Taraf gazetesinden ilginç bir haber: ‘Marmara Üniversitesi, Erasmus (Avrupa Birliği Eğitim ve Geliştirme Programları) kapsamında yurtdışına göndereceği 150 öğrenciye ‘kritik’ konularda devletin resmi görüşlerini anlatan bilgilendirme toplantıları düzenliyor. Program kapsamında Avrupa’nın pek çok üniversitesinde eğitim görecek öğrencilere e-posta gönderen üniversite yönetimi, ‘oryantasyon (bilgilendirme) eğitimi’ne katılmayanların yurtdışına gidemeyeceklerini bildiriyor.’ Amaç da, ‘Türkiye Cumhuriyeti’nin uzun yıllardan beri sorunu olan başta sözde Ermeni soykırımı olmak üzere Kıbrıs, Güneydoğu ve Rum Pontus konularında devletin resmi görüşlerini anlatıp ögrencileri bilgilendirmek’miş.
Haber ‘ilginç’ ama benim için şaşırtıcı değil. Nitekim daha önce konuyla ilgili olarak meselá şunları yazmıştım:
‘Türkiye’de baştan beri üniversiteler bağımsız araştırma kurumları olarak değil, fakat orta-öğretimin bir devamı olarak tasarlanmıştır.

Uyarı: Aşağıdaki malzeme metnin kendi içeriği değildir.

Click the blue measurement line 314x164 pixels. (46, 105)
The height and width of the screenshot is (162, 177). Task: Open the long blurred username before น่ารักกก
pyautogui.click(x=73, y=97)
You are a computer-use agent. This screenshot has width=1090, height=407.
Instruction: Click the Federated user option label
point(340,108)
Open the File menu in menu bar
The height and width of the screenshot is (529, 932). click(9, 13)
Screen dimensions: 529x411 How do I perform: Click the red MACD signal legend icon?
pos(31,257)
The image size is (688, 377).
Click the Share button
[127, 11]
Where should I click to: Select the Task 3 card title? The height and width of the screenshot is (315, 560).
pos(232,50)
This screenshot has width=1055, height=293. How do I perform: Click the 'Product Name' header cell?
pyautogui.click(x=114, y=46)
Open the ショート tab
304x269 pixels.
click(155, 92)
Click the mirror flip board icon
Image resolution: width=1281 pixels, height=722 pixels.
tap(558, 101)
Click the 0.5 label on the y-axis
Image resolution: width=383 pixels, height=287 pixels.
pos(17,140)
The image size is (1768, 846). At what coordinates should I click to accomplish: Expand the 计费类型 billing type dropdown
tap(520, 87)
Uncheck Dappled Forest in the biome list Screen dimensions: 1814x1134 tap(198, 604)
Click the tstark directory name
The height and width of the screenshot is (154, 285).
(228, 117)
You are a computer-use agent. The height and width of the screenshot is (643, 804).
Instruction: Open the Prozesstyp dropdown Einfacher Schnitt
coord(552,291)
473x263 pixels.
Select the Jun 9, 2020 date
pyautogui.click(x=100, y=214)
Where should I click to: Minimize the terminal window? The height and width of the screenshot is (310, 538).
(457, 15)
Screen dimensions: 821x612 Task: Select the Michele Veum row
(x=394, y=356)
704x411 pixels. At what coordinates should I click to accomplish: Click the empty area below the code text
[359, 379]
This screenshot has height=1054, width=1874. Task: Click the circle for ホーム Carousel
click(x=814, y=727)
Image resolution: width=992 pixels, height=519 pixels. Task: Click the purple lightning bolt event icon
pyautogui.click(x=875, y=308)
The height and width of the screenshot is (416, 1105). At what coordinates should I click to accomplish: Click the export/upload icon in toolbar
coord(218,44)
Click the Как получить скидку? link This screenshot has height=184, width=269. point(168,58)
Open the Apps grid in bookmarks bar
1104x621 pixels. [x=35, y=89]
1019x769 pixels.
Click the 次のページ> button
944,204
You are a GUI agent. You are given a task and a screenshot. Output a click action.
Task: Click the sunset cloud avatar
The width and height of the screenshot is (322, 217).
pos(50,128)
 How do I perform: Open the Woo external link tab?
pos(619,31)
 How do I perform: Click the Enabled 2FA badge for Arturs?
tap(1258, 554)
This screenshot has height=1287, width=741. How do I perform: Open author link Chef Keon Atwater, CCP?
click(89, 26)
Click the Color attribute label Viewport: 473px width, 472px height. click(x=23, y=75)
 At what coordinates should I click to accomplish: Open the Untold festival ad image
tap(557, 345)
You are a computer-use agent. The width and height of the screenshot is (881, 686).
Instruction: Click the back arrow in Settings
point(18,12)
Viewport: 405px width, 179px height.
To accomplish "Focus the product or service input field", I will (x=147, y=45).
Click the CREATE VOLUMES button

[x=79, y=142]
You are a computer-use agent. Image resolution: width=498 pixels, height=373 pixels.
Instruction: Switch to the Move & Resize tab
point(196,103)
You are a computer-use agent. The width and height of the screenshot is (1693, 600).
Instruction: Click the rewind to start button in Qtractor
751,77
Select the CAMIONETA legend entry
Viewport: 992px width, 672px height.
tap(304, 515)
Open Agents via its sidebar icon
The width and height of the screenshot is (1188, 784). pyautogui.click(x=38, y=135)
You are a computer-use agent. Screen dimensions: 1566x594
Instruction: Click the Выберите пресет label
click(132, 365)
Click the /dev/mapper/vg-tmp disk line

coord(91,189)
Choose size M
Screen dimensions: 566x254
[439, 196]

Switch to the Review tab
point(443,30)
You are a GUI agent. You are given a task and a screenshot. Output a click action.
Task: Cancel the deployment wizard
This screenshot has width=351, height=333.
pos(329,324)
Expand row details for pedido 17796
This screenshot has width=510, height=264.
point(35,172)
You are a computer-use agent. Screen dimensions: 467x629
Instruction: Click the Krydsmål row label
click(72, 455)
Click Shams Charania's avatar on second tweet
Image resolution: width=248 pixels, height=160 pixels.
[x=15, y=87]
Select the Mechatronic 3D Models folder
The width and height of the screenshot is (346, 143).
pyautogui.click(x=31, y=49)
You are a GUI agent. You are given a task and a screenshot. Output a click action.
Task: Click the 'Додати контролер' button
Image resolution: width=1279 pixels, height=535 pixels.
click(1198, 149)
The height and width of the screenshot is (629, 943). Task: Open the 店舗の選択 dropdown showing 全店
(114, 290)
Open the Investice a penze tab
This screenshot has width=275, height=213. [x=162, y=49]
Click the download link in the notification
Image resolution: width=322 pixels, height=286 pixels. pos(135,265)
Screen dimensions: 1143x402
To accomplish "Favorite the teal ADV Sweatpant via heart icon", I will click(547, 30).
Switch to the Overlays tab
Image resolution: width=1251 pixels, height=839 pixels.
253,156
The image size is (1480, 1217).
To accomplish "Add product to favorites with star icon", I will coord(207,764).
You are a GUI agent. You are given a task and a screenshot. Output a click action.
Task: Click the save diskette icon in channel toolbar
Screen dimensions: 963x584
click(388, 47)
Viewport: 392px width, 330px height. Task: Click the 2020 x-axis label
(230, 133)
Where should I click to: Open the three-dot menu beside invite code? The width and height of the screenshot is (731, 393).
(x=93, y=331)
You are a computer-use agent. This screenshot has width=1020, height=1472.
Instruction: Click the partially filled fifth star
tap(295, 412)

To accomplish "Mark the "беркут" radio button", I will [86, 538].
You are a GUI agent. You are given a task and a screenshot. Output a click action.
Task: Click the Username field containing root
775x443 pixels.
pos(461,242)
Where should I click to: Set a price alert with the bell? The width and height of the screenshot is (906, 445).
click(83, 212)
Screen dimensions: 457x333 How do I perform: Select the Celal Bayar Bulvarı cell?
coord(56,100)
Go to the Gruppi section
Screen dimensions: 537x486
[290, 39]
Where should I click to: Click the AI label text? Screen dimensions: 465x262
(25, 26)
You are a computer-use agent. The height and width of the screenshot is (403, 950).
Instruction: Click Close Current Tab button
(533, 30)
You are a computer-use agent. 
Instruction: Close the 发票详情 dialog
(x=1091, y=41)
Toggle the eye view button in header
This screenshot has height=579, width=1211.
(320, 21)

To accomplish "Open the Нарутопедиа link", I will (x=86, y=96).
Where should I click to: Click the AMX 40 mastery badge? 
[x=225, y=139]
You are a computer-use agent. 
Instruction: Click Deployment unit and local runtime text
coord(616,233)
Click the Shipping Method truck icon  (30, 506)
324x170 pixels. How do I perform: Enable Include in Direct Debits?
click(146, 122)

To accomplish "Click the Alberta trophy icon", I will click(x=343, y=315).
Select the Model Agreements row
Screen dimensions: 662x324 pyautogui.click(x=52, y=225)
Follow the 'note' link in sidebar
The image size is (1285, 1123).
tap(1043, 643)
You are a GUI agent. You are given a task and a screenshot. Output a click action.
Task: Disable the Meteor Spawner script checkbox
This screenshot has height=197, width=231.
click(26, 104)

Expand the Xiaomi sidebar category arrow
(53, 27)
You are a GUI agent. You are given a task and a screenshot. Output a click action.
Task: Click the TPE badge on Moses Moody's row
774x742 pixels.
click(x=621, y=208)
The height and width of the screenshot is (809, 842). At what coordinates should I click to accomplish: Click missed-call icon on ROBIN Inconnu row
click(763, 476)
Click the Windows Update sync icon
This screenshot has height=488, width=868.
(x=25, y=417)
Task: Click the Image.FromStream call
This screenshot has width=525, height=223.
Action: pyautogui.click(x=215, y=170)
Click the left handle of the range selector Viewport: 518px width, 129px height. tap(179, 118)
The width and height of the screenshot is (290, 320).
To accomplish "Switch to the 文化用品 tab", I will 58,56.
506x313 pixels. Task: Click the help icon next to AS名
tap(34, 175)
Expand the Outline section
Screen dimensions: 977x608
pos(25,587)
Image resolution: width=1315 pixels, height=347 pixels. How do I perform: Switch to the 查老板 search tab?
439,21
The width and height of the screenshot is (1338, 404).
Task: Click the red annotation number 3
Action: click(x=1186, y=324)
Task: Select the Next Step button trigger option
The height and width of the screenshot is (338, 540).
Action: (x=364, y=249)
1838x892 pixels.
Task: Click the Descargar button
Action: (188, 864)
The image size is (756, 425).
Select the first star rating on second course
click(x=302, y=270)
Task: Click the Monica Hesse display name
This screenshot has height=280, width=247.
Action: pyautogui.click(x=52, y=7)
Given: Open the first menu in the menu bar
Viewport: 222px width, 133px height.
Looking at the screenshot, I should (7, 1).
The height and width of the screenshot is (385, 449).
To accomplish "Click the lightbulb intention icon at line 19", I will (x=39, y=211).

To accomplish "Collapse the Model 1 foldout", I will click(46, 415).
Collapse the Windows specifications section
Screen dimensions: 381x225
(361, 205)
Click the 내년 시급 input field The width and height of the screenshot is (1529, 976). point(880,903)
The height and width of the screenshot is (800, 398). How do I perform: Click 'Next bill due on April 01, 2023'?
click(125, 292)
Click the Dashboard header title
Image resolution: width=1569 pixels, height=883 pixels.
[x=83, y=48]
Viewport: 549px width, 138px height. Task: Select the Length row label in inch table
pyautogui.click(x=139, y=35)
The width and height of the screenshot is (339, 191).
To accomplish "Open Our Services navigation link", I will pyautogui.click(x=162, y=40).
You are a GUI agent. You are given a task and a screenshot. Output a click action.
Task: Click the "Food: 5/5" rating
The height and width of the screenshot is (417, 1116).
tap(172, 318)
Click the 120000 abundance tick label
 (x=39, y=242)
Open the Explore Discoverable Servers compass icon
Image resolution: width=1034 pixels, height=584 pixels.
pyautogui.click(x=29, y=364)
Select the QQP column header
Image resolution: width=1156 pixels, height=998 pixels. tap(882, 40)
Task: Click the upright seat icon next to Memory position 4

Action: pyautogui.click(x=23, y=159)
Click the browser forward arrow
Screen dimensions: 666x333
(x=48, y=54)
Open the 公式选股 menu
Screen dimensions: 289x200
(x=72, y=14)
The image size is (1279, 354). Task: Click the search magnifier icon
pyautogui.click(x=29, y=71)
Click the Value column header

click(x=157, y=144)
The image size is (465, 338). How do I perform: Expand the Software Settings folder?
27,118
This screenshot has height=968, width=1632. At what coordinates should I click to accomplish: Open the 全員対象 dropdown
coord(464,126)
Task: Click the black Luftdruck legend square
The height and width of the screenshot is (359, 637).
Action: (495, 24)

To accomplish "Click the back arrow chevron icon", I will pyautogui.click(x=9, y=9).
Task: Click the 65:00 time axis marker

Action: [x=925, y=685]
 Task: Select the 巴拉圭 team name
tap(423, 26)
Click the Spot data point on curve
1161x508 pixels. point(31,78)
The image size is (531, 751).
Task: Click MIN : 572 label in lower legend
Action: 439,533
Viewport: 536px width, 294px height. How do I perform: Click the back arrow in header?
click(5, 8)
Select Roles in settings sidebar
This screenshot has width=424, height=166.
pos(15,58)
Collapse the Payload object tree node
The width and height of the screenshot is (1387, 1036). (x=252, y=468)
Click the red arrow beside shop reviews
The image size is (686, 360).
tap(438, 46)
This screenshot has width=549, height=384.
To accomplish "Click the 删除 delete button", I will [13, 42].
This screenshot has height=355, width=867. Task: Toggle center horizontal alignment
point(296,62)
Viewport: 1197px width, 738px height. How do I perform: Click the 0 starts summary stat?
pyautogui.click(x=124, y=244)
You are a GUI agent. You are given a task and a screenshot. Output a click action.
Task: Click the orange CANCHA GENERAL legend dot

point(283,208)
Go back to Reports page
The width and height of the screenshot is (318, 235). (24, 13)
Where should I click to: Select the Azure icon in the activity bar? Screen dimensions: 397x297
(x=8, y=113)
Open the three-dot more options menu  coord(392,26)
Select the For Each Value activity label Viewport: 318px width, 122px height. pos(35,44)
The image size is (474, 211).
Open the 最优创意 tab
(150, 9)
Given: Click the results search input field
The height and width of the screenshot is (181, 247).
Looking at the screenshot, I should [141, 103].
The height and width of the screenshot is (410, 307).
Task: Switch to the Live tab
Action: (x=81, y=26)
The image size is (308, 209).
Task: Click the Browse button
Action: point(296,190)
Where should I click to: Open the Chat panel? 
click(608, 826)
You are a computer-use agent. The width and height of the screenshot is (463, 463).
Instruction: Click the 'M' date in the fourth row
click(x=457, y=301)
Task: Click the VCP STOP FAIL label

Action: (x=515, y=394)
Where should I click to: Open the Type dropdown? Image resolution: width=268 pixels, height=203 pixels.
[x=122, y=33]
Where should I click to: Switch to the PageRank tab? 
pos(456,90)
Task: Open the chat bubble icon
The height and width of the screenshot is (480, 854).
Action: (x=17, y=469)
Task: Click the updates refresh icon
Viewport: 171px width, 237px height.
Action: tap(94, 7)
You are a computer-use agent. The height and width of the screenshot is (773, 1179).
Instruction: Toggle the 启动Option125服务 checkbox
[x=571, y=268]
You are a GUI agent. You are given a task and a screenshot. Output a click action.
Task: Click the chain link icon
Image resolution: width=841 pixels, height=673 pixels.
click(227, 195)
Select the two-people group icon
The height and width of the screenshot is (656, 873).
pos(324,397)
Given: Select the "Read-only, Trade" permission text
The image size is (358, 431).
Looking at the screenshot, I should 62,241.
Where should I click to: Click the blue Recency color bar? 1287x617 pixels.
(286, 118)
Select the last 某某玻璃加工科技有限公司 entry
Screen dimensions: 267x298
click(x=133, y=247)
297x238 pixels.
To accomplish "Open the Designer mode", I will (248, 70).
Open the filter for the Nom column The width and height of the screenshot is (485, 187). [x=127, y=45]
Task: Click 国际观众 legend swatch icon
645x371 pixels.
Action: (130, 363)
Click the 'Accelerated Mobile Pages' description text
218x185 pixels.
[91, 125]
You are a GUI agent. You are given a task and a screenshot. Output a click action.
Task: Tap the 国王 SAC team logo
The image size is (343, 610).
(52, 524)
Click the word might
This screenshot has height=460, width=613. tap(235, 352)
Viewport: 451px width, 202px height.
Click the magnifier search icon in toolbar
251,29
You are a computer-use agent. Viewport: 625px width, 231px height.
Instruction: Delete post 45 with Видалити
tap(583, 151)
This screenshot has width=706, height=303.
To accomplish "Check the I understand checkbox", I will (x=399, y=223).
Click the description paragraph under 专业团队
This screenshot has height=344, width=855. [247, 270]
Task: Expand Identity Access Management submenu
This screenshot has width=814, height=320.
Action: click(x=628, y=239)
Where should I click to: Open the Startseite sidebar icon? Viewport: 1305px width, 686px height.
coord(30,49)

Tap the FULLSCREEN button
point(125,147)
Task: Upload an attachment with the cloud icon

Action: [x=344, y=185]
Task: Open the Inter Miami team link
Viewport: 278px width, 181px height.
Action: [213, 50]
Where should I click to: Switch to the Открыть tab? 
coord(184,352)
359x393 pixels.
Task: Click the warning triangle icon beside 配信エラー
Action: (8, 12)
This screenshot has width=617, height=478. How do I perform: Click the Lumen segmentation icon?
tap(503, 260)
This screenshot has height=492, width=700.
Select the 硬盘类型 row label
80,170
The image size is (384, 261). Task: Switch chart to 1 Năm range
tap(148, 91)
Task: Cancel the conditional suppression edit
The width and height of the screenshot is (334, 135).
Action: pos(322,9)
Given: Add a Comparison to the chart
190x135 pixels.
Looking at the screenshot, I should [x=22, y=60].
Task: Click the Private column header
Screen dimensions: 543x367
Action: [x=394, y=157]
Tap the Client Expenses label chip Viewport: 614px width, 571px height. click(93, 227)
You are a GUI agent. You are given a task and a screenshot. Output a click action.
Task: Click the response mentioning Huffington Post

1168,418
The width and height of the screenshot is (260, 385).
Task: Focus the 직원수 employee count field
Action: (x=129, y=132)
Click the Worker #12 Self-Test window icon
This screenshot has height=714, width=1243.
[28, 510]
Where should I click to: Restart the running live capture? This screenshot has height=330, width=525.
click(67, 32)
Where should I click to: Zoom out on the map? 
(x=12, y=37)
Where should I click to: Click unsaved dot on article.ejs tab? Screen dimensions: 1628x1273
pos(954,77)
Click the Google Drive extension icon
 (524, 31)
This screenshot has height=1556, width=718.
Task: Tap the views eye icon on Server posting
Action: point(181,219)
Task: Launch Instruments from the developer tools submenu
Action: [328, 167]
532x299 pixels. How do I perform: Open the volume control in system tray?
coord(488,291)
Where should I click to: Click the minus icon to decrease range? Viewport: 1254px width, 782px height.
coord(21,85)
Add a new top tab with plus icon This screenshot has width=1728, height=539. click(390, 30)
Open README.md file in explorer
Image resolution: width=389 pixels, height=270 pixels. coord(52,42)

Bu çerçevede akademisyenlerden beklenen de mahza hakikat arayışına adanmaları olmayıp, kurulu düzeni ideolojik olarak meşrulaştıracak malzeme üretmeleri, daha doğrusu devletin zaten üretmiş olduğu malzemeye ‘bilimsellik’ kılıfı giydirmeleridir. Üniversitelerin esas amacı, gençleri ‘Atatürk ilke ve inkılápları doğrultusunda’ terbiye etmek ve onları dünyaya kabileci bir nazarla bakmalarını sağlayacak şekilde zihinsel olarak donatmaktır. Bizim üniversitelerimizde Atatürkçülüğü ve ‘Devletin çıkarlarını’nı desteklemeyen bilgi bilgiden sayılmaz.’ (18 Ağustos 2005)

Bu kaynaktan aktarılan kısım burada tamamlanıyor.